La convicción de los especialistas en temas aeronáuticos es que Aerolíneas, tal como la conocemos hoy, es invendible. “Ni regalada”, suelen decir quienes conocen sus números, mientras ponen como ejemplo que ni sus empleados, que tanto la encumbran y ponderan sus bondades – inclusive con números – la quieren, aunque se la regalen. “Sin subsidios, Aerolíneas no sobrevive”, se han sincerado más de una vez sus principales dirigentes gremiales.
Esta semana los nombres que circularon fueron nada menos que los de dos de las aerolíneas más grandes de Estados Unidos, por lo tanto, dos de las compañías más grandes del mundo: Delta, con su asociada colombiana Avianca, y American Airlines.
¿De dónde salen semejantes versiones? Marcelo Bonelli lo escribió, en parte, este viernes en su columna en Clarín. Pero el periodista es solo el mensajero. Escribe lo que escucha. Se supone que es el Gobierno, el principal interesado, en que haya algún asidero que apuntale la obsesión de Javier Milei por darle un destino distinto al actual a Aerolíneas. Llámese privatización, liquidación o como se llame. ¿El objetivo es generar humo? ¿Generar miedo en los trabajadores y simultáneamente esperanza entre quienes confían en una privatización como salida?
Una versión periodística, sin demasiado sustento, es cierto, decía también que Marc Stanley, embajador de Estados Unidos en la Argentina, “apoyaba la decisión de que esas empresas aéreas compren a Aerolíneas”. ¿Qué podía decir?

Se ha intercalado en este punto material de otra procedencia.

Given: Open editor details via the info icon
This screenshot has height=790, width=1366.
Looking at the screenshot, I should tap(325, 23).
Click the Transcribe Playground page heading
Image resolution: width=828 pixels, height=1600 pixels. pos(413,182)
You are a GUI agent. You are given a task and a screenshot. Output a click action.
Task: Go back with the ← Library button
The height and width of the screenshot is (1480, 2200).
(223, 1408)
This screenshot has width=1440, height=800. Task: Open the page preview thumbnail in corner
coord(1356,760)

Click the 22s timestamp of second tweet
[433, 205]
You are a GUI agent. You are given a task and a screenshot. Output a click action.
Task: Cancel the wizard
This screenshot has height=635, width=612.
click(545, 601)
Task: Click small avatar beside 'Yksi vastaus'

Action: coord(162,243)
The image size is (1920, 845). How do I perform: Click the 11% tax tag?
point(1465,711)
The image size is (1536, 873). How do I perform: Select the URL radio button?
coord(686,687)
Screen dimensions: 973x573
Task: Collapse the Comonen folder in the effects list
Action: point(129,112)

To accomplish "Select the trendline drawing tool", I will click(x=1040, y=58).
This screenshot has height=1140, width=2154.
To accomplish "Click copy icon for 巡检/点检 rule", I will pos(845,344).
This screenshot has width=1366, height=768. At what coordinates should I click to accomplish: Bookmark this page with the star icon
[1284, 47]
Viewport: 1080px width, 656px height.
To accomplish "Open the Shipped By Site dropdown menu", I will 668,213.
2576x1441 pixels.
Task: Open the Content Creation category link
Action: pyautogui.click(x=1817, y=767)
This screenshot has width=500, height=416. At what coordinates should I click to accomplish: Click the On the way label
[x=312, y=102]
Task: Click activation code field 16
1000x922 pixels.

Pero esas empresas son privadas y los accionistas son señores – o grupo de señores – que arriesgan su capital en sociedades que supuestamente deben dar dividendos si no quieren sucumbir. No es el caso de la primera privatización de Aerolíneas, cuando el Gobierno argentino, encabezado por Carlos Menen, le suplicó al gobierno español, que encabezaba José María Aznar, que en el paquete de empresas que se llevaban incluyeran también a Aerolíneas. Iberia era una empresa del Estado. La decisión era política, y los demás negocios atractivos – luz, gas, agua, telecomunicaciones, etc.- justificaban “darle una mano al amigo Carlos Menem”. En Iberia no todos estaban de acuerdo, especialmente cuando el objetivo a mediano plazo era su propia privatización. ¿Para qué querían una empresa estatal en la Argentina y, encima deficitaria, cuando ya habían decidido desprenderse de la propia?
Y no se equivocaban.
La situación ahora es distinta. Ni Delta ni American, ni ninguna aerolínea estadounidense, es del Estado como para pensar que el gobierno de turno, gobierne quien gobierne, pueda tener algún tipo de influencia como para hacer que privados arriesguen su capital para “darle una mano” a Javier Milei.